● **What is expected**:
Write out the ELTD1 excerpt word for word, from "As VSMC express" to "and data not shown).".

● **Excerpt**:

★ ★ ★ ★ ★

To study ELTD1’s role in EC biology, in vitro gene silencing was functionally evaluated in HUVECs using two different small interfering RNAs (siRNAs) (Figure 5D). ELTD1 function is unknown and initial experiments indicated silencing had no effect on EC viability in normal culture conditions (Figure S5H). Other members of this receptor family are involved in cell adhesion (Kwakkenbos et al., 2004) but are low or undetectable in ECs (Figure S5G). As the ELTD1 ligand is unknown, Matrigel was used to evaluate the role of ELTD1 in adhesion. Gene knockdown slightly, but significantly, reduced EC adherence (Figure S5I), although this is insufficient to demonstrate direct involvement in cell adhesion. General migratory ability, evaluated by the wound-healing assay, showed no change (data not shown). Using an in vitro three-dimensional spheroid-based angiogenesis assay, ELTD1-silenced HUVECs showed reduced angiogenic ability, generating fewer sprouts (50%–60%) compared to control (Figure 5E). This phenotype represents a functional explanation for both VEGF/bFGF-induced ELTD1 upregulation and DLL4-induced repression, as VEGF and bFGF are known to induce EC sprouting while Dll4 is a negative regulator of this process through the restriction of tip cell phenotype/specification (Hellström et al., 2007; Phng and Gerhardt, 2009). Hypothesizing a role in tip cell biology, a cell fate assay was performed using spheroids composed of a 1:1 mixture of control and ELTD1-silenced HUVECs, both prelabeled with different fluorescent dyes. Consistent with our previous experiments showing reduced sprouting, ELTD1-silenced HUVEC showed a reduced ability to take the tip position compared to control cells (37.9% ± 5.8% versus 62.1% ± 5.8%, respectively; Figure 5F). This demonstrates that ELTD1 plays an intrinsic role during the sprouting process. Importantly, although stalk cell number was expected to increase, gene knockdown did not affect this cell subpopulation, possibly because of back migration to the spheroid (Figure 5F). This finding confirms ELTD1’s role only in tip cell function/specification.

ELTD1 Is Involved Human Umbilical Vein Smooth Muscle Cell Viability and Adhesion

As VSMC express ELTD1, we evaluated silencing consequences (Figure S5J) in this cell type in vitro. Opposite to observations in ECs, ELTD1 knockdown caused a significant reduction in cell viability 72 hr after transfection (Figure S5K). Similarly to EC, adhesion to Matrigel was significantly reduced while no effect on general migratory ability was observed (Figure S5L and data not shown).

★ ★ ★ ★ ★

Rows in a dataset:
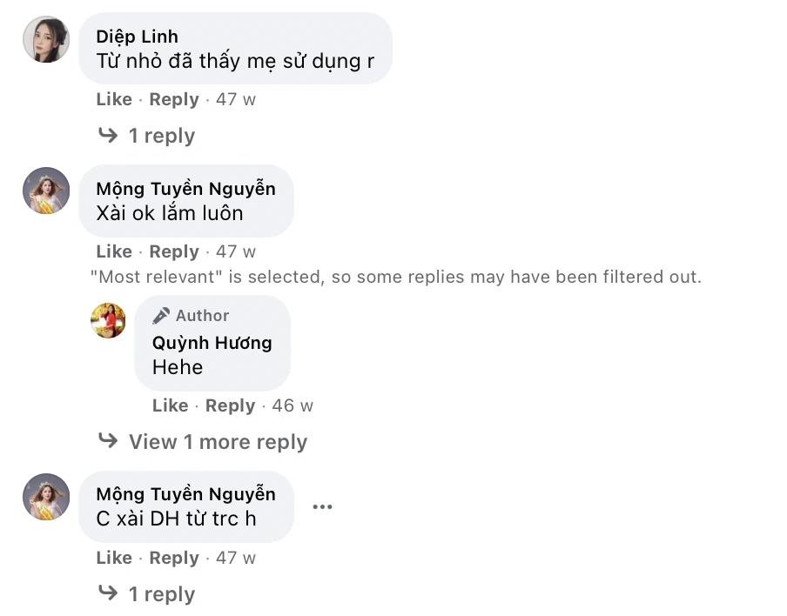Open the three-dot options on the last comment
Screen dimensions: 787x616
pyautogui.click(x=322, y=507)
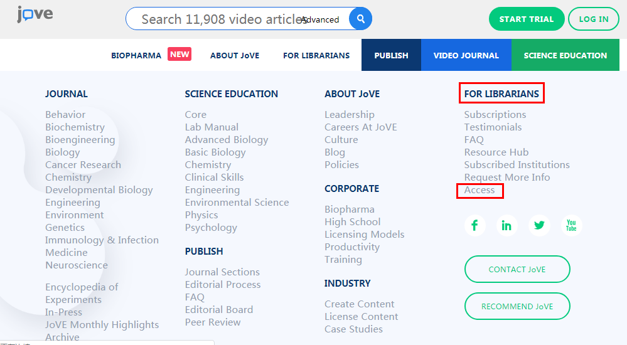This screenshot has width=627, height=345.
Task: Open Advanced search options
Action: [x=321, y=19]
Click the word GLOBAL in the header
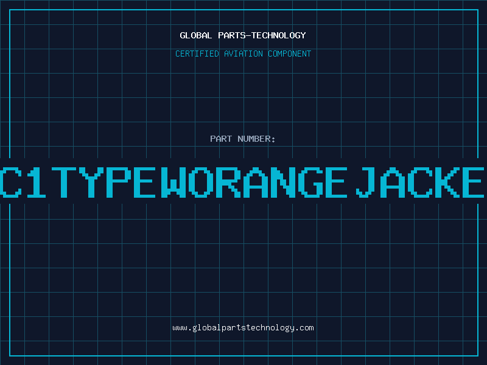 click(x=194, y=35)
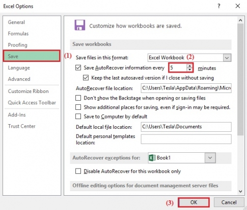The height and width of the screenshot is (210, 247).
Task: Click the Default local file location field
Action: [x=186, y=127]
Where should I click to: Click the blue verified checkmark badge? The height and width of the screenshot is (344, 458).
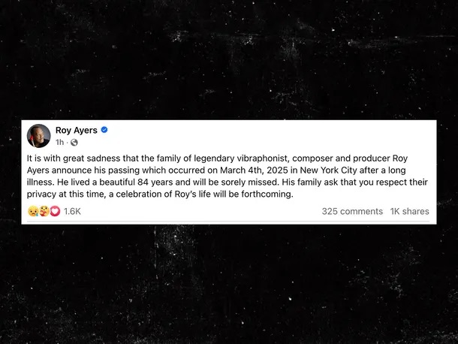(104, 130)
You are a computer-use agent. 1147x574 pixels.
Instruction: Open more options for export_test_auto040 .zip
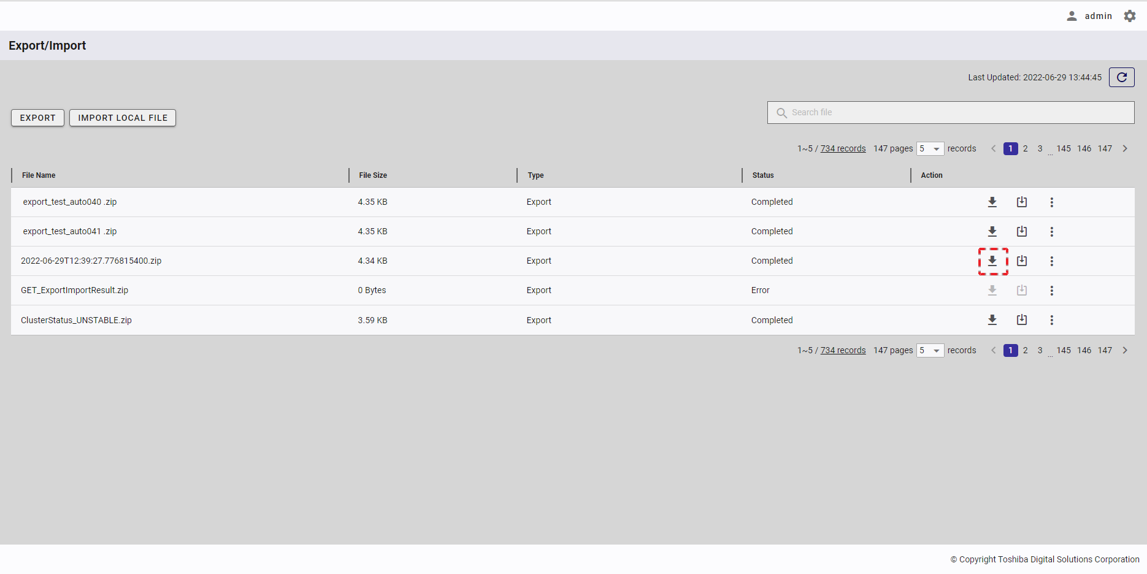(x=1051, y=202)
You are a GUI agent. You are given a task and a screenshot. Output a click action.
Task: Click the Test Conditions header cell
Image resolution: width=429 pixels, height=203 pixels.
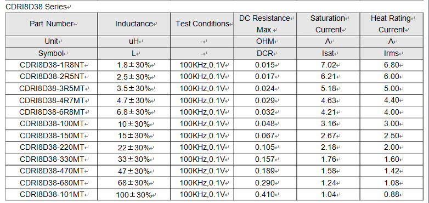click(202, 24)
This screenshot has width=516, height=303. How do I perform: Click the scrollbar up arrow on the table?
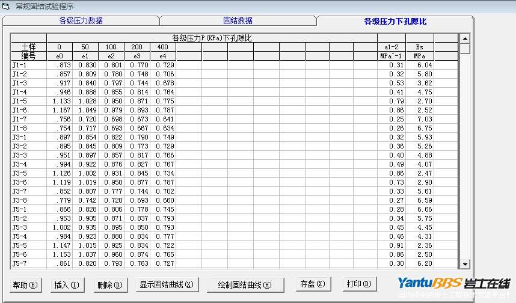click(x=464, y=38)
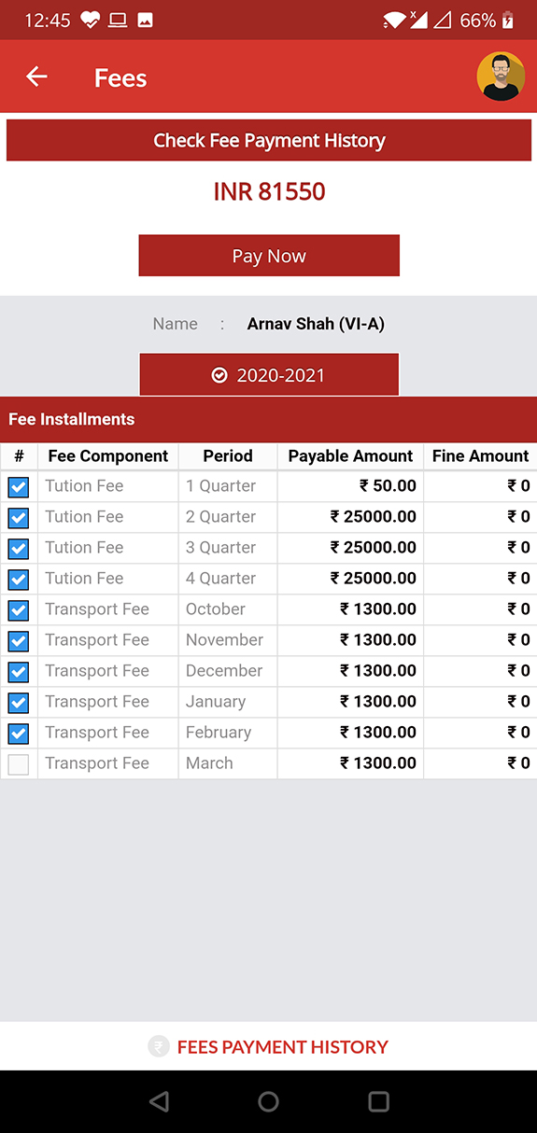Uncheck the 4 Quarter Tution Fee checkbox

tap(19, 580)
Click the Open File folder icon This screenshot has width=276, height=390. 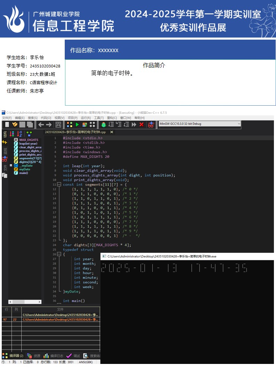pyautogui.click(x=15, y=124)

★ ★ ★ ★ ★

● **Answer box**:
As VSMC express ELTD1, we evaluated silencing consequences (Figure S5J) in this cell type in vitro. Opposite to observations in ECs, ELTD1 knockdown caused a significant reduction in cell viability 72 hr after transfection (Figure S5K). Similarly to EC, adhesion to Matrigel was significantly reduced while no effect on general migratory ability was observed (Figure S5L and data not shown).